- _Work required_
Continue the neuropsychiatry researcher's profile page from its last sentence.

- _Text segment_

Skip to main content
KBS_Icon_questionmark link-ico

Biography

I am an NIHR Clinical Lecturer at the Institute of Psychiatry, Psychology and Neuroscience at King’s College London and an Honorary Consultant Neuropsychiatrist at South London and Maudsley NHS Foundation Trust. I have been at King’s since 2015, but affiliated since 2004.

I trained in psychology (BA; Corpus Christi College, University of Oxford), medicine (MBBS; King’s College London), clinical psychiatry (MRCPsych; Royal College of Psychiatrists) and clinical neurology (MSc; University College London). In 2015, I was awarded a Wellcome Trust Clinical Research Fellowship to look at the neuroimmunological basis of psychiatric disease, with a particular focus on the autoantibodies known to cause autoimmune encephalitis. In 2019, I was awarded an NIHR Clinical Lectureship.

I have set up and co-run a joint multidisciplinary clinic at King’s College Hospital dedicated to the assessment and management of patients with confirmed or suspected autoimmune encephalitis and other central nervous system autoimmune disorders. I also jointly run a neuropsychiatry-led long COVID clinic.

In my current work, I am attempting to improve the early detection of autoimmune psychosis, as well as elucidating the brain mechanisms by which a self-reactive immune response might give rise to neuropsychiatric symptoms across a range of health and disease states. My other research interests include elucidating the immunological effects of psychotropic drugs, the impact of mental illness risk factors on immune system function, the role of infections in psychiatry, mechanisms of post-acute COVID syndrome (long COVID), glutamatergic abnormalities in psychosis and organic presentations in clinical neuropsychiatry.

I have a developing research interest in the neuroscience, phenomenology, neuropsychiatry, benefits and adverse effects of meditation and other contemplative practices.

Research Interests

  • Immunopsychiatry
  • Autoimmune encephalitis
  • Neuropsychiatry
  • Psychosis studies
  • Organic psychosis
  • Psychiatry of infectious disease
  • Neuroimmunology

Research Groups

I co-lead the King's Neuropsychiatry Research and Education Group (NREG) with Dr Tim Nicholson.

Teaching

I teach on the following MSc Programmes:

  • Clinical Neuropsychiatry
  • Clinical Neuroscience
  • Psychiatric Research

I am a personal/pastoral tutor and dissertation supervisor on the MSc Clinical Neuropsychiatry. I also lecture on the King's/South London and Maudsley NHS MRCPsych training course and I mentor neuropsychiatrically-curious trainees interested in pursuing a research career.

- _Material shown_
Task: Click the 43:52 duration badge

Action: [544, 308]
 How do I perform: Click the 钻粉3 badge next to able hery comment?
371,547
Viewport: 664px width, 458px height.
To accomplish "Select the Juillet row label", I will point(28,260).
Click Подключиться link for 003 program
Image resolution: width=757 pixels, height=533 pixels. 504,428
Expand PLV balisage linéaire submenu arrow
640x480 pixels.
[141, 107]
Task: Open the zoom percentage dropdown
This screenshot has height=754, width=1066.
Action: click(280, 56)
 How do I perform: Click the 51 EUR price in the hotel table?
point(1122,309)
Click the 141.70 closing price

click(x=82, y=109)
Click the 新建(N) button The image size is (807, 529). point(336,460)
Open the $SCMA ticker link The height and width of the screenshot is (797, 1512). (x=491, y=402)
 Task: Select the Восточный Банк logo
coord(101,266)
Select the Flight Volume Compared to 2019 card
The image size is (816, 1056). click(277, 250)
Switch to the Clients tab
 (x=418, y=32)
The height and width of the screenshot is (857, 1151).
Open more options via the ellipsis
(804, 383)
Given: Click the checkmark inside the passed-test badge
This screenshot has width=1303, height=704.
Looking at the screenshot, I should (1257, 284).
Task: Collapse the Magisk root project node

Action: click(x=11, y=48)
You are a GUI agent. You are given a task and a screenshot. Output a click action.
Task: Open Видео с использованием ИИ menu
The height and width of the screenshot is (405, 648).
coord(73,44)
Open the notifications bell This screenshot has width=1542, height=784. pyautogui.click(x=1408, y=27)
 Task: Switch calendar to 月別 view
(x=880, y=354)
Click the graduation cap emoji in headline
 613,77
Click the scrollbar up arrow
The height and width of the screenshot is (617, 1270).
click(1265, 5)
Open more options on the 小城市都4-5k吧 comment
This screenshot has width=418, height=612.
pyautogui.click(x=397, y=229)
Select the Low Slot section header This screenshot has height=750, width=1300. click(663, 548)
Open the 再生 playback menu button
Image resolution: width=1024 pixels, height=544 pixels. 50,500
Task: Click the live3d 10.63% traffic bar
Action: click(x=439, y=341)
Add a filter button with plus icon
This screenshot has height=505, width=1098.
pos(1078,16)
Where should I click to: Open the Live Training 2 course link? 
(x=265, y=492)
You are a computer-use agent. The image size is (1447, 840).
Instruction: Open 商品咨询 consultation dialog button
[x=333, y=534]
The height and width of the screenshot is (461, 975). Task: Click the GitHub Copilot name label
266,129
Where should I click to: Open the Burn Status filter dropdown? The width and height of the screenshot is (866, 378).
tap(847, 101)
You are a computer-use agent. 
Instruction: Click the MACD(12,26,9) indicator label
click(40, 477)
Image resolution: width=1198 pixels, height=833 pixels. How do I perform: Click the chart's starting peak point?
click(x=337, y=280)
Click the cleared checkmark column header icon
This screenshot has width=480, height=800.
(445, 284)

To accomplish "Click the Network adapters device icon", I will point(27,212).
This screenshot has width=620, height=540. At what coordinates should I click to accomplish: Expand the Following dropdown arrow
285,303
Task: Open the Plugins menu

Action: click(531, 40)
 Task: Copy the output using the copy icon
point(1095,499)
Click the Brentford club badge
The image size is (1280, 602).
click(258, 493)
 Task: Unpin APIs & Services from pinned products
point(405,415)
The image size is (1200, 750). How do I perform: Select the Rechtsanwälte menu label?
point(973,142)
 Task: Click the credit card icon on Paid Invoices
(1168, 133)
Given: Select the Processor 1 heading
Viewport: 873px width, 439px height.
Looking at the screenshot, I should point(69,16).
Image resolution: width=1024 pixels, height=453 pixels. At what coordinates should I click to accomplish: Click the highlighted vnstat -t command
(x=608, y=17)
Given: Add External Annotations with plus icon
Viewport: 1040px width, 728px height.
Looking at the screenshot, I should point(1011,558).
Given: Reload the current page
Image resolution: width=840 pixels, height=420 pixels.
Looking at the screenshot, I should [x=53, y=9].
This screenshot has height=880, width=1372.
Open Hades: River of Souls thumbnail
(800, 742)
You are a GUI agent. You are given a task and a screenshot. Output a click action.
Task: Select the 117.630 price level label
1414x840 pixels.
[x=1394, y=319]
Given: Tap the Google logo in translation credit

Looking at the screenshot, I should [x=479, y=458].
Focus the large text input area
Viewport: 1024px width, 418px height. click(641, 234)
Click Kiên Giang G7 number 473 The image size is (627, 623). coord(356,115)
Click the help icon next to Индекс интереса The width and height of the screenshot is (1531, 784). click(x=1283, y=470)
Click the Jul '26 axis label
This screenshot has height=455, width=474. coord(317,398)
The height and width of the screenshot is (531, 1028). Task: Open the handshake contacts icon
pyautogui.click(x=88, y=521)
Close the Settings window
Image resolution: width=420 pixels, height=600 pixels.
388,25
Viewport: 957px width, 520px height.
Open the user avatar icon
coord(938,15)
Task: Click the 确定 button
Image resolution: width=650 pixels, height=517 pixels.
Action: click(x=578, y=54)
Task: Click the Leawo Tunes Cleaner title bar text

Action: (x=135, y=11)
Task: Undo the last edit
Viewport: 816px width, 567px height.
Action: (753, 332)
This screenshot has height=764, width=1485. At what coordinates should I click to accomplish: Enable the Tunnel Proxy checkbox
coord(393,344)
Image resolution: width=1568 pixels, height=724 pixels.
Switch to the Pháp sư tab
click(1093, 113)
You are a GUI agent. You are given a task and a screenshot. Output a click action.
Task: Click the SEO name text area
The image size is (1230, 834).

- _Response below_
I have led the fortnightly King's Neuropsychiatry Meetings - informal, non-judgemental, multidisciplinary fora for presentations and debate and the world’s largest such seminar series – since 2015. In 2015, I founded the King's Immunopsychiatry Meetings with Dr Valeria Mondelli.

Expertise and Public Engagement

In my role on the Scientific Advisory Panel of the Encephalitis Society I chair the organising committee of the Encephalitis Conference and sit on the research sub-committee. I have organised and hosted two stand-alone immunopsychiatry conferences, including the first major such event in the UK, which explicitly had interdisciplinary collaboration as the aim. In my role as Director of the British Neuropsychiatry Association (BNPA), I organise the annual interdisciplinary conference and oversee competitive awards and public engagement events. In 2019, I led an international team of psychiatrists, neurologists, neuroimmunologists, infectiologists and ethicists in the development of consensus criteria for the diagnosis and management of autoimmune psychosis - criteria which are now commonly used in clinical mental health settings and to shape research around the world.

I am a member of the European Academy of Neurology/European Joint Programme on Rare Diseases Autoimmune Encephalitis Treatment Guidelines Task Force and the Royal College of Psychiatrists autoimmune encephalitis task force. I have a passion for science communication, and my research has been featured in multiple media outlets including the Times of London, Time, New Scientist, Vice, the Guardian and Scientific American. I have spoken about my research on national and international BBC TV and radio broadcasts, and on a variety of podcasts and online formats.